One burden of being a Roman
Is that, having been mugged by a snowman –
Which was merely an ogre
Wrapped up in a toga –
Great Cæsar must deem it An Omen.

Our Roman week continues. I don’t know if Tacitus or Suetonius or any of that crowd mention the above episode. But if it occurred, those who deny the meaninglessness of this world will undoubtedly have invested it with Weighty Significance.

077 • Epoch envy

077 • Epoch envy

Dead Cæsar was texting dead Brutus:
‘We needed mobility scooters.
If Rome was so clever
Then how come we never
Had smartphones or cars or computers?’

A Roman theme appears to be emerging at My Dog Errol … God knows why. Still, the idea that any sophisticated civilisation from another time would look admiringly on our present, chaotic epoch is pretty laughable, no?

068 • Bishop Berkeley

068 • Bishop Berkeley

I never supposed Bishop Berkeley
Would seem, as a spectre, so sparkly.
It’s frankly nightmarish
To see him so garish
Especially through a glass, darkly.

Berkeley argued that what we see exists only in the mind. If this is indeed a spectre, it would seem to be offering some kind of ironic comment on that theory. More probably, however, our narrator has been the victim of brainwashing by pious parents or Bible-bashing teachers in high-school.

061 • Delinquents

061 • Delinquents

A posse of querulous crones
Went out in the dark to throw stones.
One struck a black cloud
Which split, like a shroud
As the angels glared down from their thrones

Our scenario here may seem improbable, but of course the demonisation of the Energetic Older Woman is not. No surprise, then, that the angels glared.

040 • Brecon

040 • Brecon

Said the priest in the parish of Brecon,
‘This God thing is finished, I reckon.
I’ll hang up my cassock
And crouch on this hassock
Till fresh opportunities beckon.’

Disillusion is the mother of liberation, it’s often said.

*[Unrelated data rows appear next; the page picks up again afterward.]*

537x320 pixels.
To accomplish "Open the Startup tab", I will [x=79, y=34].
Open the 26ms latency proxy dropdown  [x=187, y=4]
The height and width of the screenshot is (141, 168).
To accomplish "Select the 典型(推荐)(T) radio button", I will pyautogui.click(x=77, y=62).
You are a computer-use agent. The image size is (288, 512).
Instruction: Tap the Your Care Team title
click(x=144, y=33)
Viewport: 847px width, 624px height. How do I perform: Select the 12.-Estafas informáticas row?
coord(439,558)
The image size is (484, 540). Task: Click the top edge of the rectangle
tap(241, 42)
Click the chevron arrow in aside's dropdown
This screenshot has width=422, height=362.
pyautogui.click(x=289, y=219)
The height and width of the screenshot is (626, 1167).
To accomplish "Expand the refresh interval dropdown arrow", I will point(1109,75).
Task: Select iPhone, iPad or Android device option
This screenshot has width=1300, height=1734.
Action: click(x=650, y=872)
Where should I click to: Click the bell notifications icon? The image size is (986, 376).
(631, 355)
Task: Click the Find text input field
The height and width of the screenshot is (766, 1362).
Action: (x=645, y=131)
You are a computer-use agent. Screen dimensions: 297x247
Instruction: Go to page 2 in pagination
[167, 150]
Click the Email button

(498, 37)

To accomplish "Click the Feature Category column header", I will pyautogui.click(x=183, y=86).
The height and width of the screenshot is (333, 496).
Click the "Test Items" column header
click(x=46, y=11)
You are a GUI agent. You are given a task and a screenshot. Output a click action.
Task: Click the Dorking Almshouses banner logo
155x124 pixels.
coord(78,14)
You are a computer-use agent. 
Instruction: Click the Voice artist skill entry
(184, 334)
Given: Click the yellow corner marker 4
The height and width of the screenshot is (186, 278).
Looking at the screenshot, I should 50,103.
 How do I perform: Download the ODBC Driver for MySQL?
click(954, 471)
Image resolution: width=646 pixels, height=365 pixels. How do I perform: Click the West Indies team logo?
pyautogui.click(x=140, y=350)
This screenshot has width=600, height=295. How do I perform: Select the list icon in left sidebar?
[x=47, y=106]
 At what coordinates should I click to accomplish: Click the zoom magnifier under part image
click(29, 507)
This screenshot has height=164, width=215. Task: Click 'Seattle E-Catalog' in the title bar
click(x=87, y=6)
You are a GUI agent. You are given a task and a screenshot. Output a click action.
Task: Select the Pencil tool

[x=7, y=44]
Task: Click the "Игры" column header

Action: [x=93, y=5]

But it’s all too easy to ‘crouch’, in passive expectancy, amid the ruins of an outmoded belief system, rather than seeking out – or forging – a fresh one.

023 • Crockery

023 • Crockery

We dined on five loaves and two fishes.
Each slice was quite thin, but delicious.
Seeing Christ and his mates
Had brought five thousand plates,
We stayed on to help do the dishes.

Such a lot of administrative/background work goes unnoticed, its practitioners unacknowledged. It would be nice to see behaviour like the above become the norm again.

020 • Antichrist alert

020 • Antichrist alert

The Antichrist got on our bus.
He didn’t cause much of a fuss.
No sulphurous whiff,
No tusk in his quiff.
But somehow, not quite one of us.

Thing is, how do we know it was The Antichrist at all? And why does Otherness have to be such a bugbear?

013 • Postcard

013 • Postcard

My postcard to Cardinal Newman
Asked, ‘What does it mean to be human?’
‘It means “Knowing You’ll Die”’
Was his simple reply
(I got the same answer from Schumann).

This kind of thoughtful feedback from historical figures is somehow heartening, even if their message is occasionally rather bleak.